In October 2020, Šimečka presented his proposal for a mechanism combining several tools which monitor the respect of rule of law and European values, which received majority support in the European Parliament. He explained that the EU should do more to address the abuse of EU funding, writing that "an implicit bargain between net contributors and net recipients" should end.

From 2020 until 2021, Šimečka served as deputy chair of the Renew Europe parliamentary group, under the leadership of chair Dacian Cioloș.

===Member of the National Council of Slovakia and Leader of the Opposition (2023–present)===
In the 2023 Slovak parliamentary election, Šimečka ran as the leader of the Progressive Slovakia list, which won 32 mandates in the National Council. He personally received over 300,000 preferential votes, the third highest number after Robert Fico and Peter Pellegrini. Immediately after the election, he gave up vice-presidency of the EP as well as his MEP mandate to focus on leading the opposition in Slovakia.
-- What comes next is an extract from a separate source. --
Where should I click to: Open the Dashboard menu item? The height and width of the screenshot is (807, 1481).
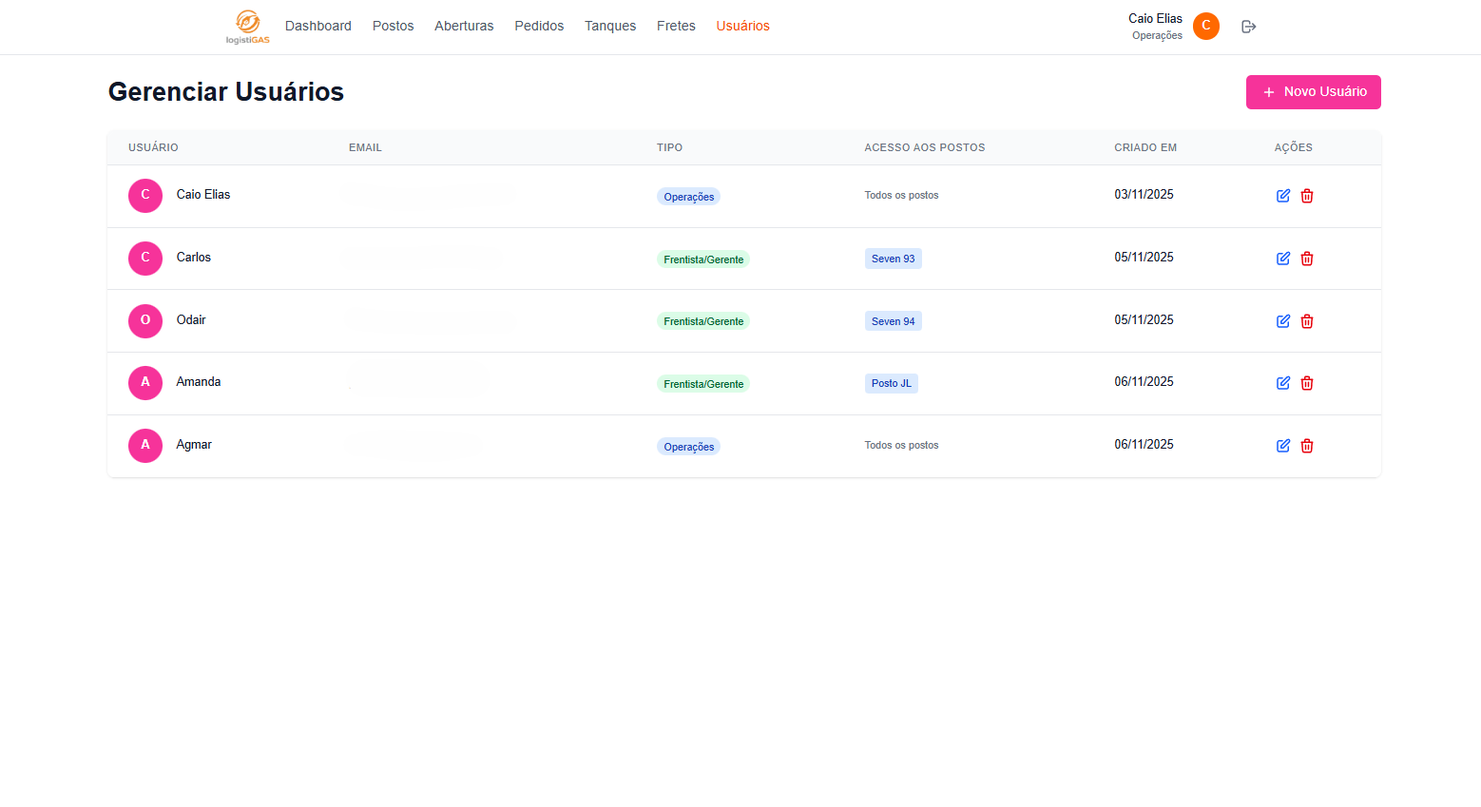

As the leader of the second strongest faction, Šimečka unsuccessfully tried to prevent the SMER party from coming back to power by forming a coalition government with Voice – Social Democracy, Freedom and Solidarity and Christian Democratic Movement. Nonetheless, this effort failed because Peter Pellegrini, the leader of Voice, decided to form a coalition government with SMER and the Slovak National Party instead.

On 25 October 2023, Šimečka was elected vice-president of the National Council. He received 92 votes, 29 MPs voted against and 21 abstained. Nonetheless, in September 2024, the prime minister Robert Fico demanded his removal, accousing Šimečka's family of profiting from over a million euro in public subsidy. Šimečka rejected the allegations, arguing his relatives active in cultural and NGO sphere legitimately applied for grant funding which he could no influence in any way because Progressive Slovakia was never a part of government. Moreover, a major part of the funding was approved during previous governments of Robert Fico. Progressive Slovakia published a list of dozens of coalition MPs, whose relatives received public subsidies, arguing its a common and legitimate situation. Nonetheless, on 17 September 2024, Šimečka lost a non-confidence vote with the slightest possible majority of 76, with three government MPs, all from the Voice party, rebelling and not voting for Šimečka's removal.

Following the vote, Šimečka stated the vote was an "unprecedented political revenge" targeting him as the leader of the opposition. The vote resulted in international condemnation as well. Valérie Hayer, the leader of Renew Europe fraction in the European Parliament strongly condemned the removal of Šimečka at a plenary meeting of the European Parliament, stating it was "another step towards undermining democracy in Slovakia by the regime of Robert Fico". 20 Czech prominent personalities, including the former PM of Czechia Petr Pithart called for the speaker of the Czech Parliament Markéta Pekarová Adamová to suspend any contacts with the Slovak parliament.

In January 2025, large anti-government protests organised by a protest group Mier Ukrajine (lit. 'Peace to Ukraine') broke out in Slovakia. The same year on 31 January, prime minister of Slovakia Robert Fico together with Slovak Information Service showed photographs of Mamuka Mamulashvili, a leader of the Georgian National Legion (designated as a terrorist group by the Russian government) with opposition activist Lucia Štasselová (2023 photograph from public debate in Bratislava) and online news commentator Martin M. Šimečka, the father of opposition leader Michal Šimečka (photo from the handover of humanitarian aid purchased from a fundraising for Mamulashvili's unit in November 2023). Despite the age and circumstances of both photos, Fico used them to accuse the activists and the government opposition of plotting a coup d'état in the country, which they denied.

==Political views==
Šimečka supports the LGBT community, voicing support for the Rainbow Ribbon campaign in 2021.

==Personal life==
Šimečka is the son of journalists Martin Milan Šimečka and Marta Šimečková (née Frišová). He lives in Bratislava with his partner Soňa Ferienčíková and their daughter Táňa (b. 2020).